「認証団体=利権」という見方は否めません。
実際、認証ビジネスは「看板を貸して手数料を取る」モデルであるため、腐敗や形骸化のリスクと常に隣り合わせです。
GOTS(グローバル・オーガニック・テキスタイル標準)について、その「構造上の健全性」と「現実的な危うさ」の両面から、忖度なしに分析します。
1. 構造:利益をどこへ逃がしているか?
結論から言えば、GOTSの運営母体である Global Standard gGmbH はドイツの「非営利有限会社」です。
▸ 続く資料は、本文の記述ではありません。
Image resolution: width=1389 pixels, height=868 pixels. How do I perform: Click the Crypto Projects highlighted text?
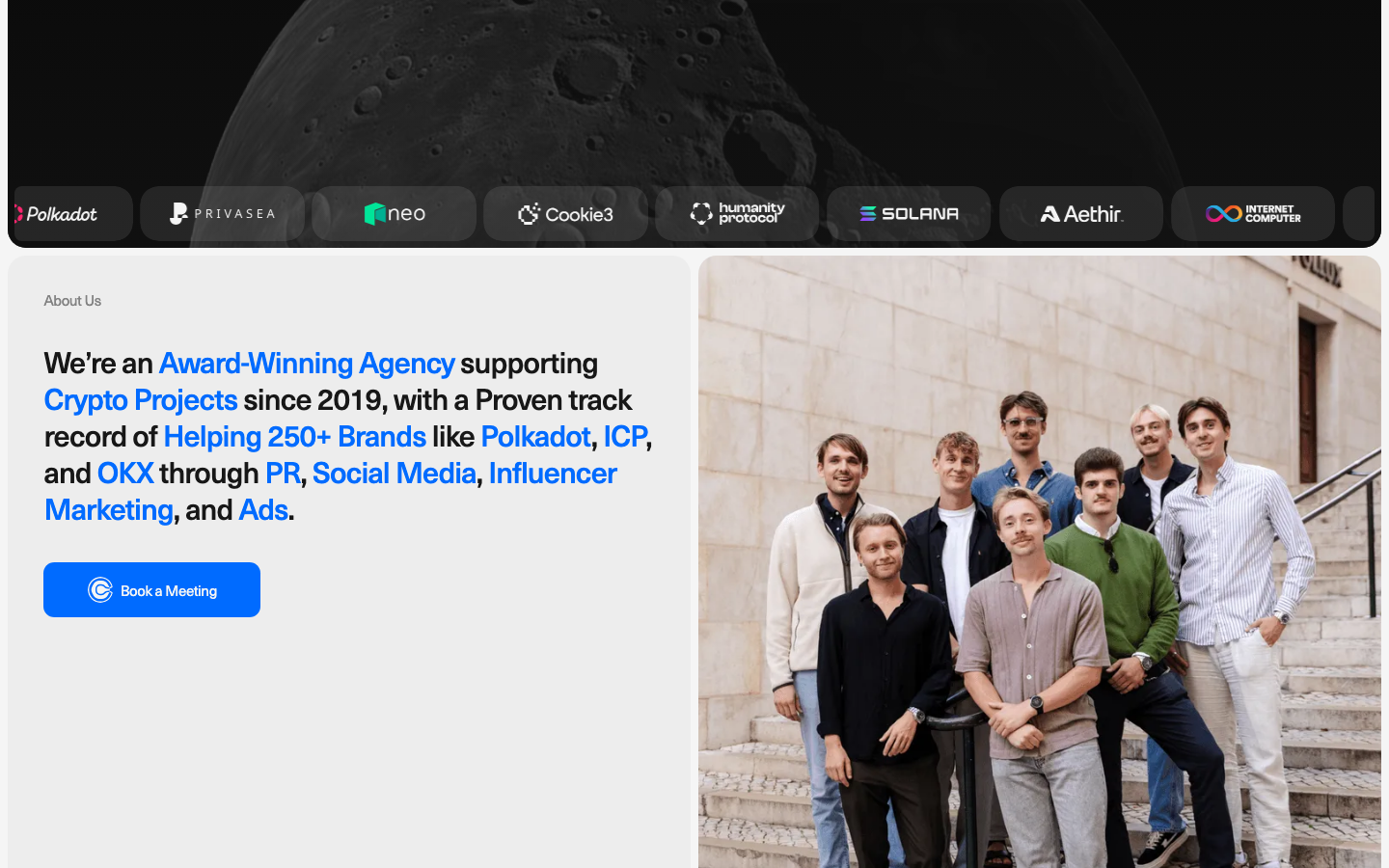pyautogui.click(x=141, y=400)
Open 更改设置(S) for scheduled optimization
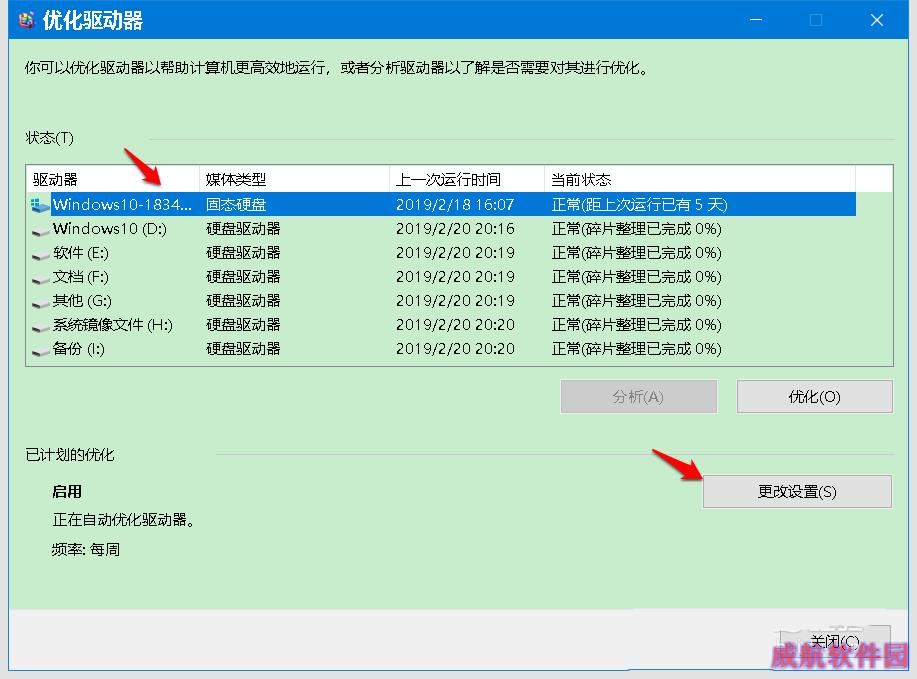This screenshot has height=679, width=917. pos(796,491)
* 収益の透明性: 2023年のデータでは、収入が約413万ユーロに対し、支出も約414万ユーロと、利益を溜め込まずに運営(標準の改訂、啓発活動、不正監視)に充てています。
* 主な収入源: 認証施設1件あたり年間 180ユーロ(約3万円弱) という固定のライセンス料です。この金額は、世界中のどんな規模の企業でも一律であり、特定の巨大企業から多額の寄付を受けて基準をねじ曲げる、といったことが起きにくいフェアな設定になっています。
2. 「利権」が生まれる隙間:外部の認証機関
ここが最も重要なポイントですが、GOTS自体は「検査」を行いません。 実際の検査・認証を行うのは、GOTSから承認を受けた「外部の独立した認証機関(コントロール・ユニオンなど)」です。
* ビジネスとしての認証: 外部の認証機関は営利企業であることが多く、ここで「顧客(工場やブランド)を失いたくないから審査を甘くする」という利害相反が起こるリスクがあります。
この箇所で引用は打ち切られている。